Ask just about anyone I’ve lived with and most of the people I’ve worked with and you’ll easily find that I’m a doorway talker. I don’t know how that habit developed , nor am I aware of the subconscious motivation behind the practice. The one thing I do know is that I am perfectly comfortable leaning on the threshold talking to someone sitting inside a room. If standing isn’t comfortable, I am more likely to sit on the floor, still leaning on the door frame, than I am to take an empty chair inside the room.

Perhaps this is what has caused me to notice something in particular about what I do. As a hospital chaplain, in many ways, I have become a minister of doorways, of thresholds. Often, I serve as an escort between waiting rooms and sick rooms. In the ER, I split my time between patients in the trauma bay and family in the waiting areas. I cross those thresholds on my own and often bring family across those thresholds with me. A couple of months ago, I was pulled out of bed sometime around 4 in the morning by a page to the Critical Care Unit. When I arrived, I found that a patient had died, somewhat unexpectedly. She had about a dozen adult children, and by the time the family had gathered, there were around 30 people in the waiting area.
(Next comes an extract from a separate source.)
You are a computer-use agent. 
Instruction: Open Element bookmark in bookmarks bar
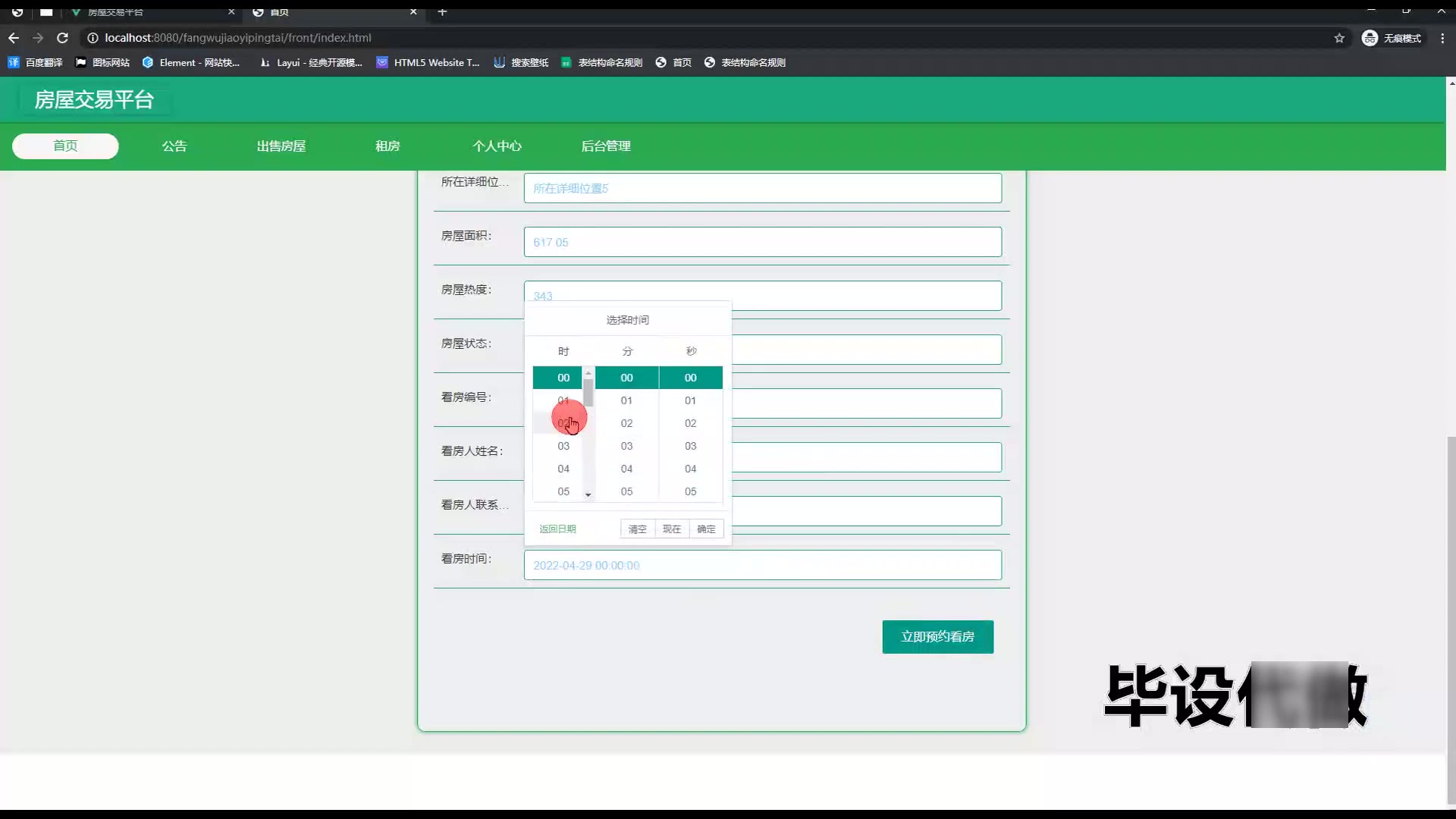(x=191, y=62)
The intense emotions and subsequent behavior led to the decision by the medical staff to only let 2 or 3 people into the patient’s room at a time. In our critical care units, there is a hallway that surrounds the whole unit so that the waiting area gives direct access to the room. I would go out to the waiting area and summon the two or three whose turn it had come to say goodbye. I would escort them across the doorway from the waiting area to the room that held death. When they were ready, I escorted them out and brought in the next group. That morning was the first time I realized that I am a doorway minister.

I have grown accustomed to describing experiences such as these as “broken spaces turned sacred places.” In some instances, that doorway represents the broken relationship suffered between that family and the beloved sister, mother, grandmother. And in some ways, the doorway is the separation between two worlds. But I can’t help but think of the Celtic tradition’s understanding of thin spaces, those places that the barrier between the natural and the spiritual world is so thin that it seems to be possible to touch and be touched by God. I’d like to make a habit of recognizing the thin spaces, and thus begins this place of reflection, both on the thin places and all the times in between.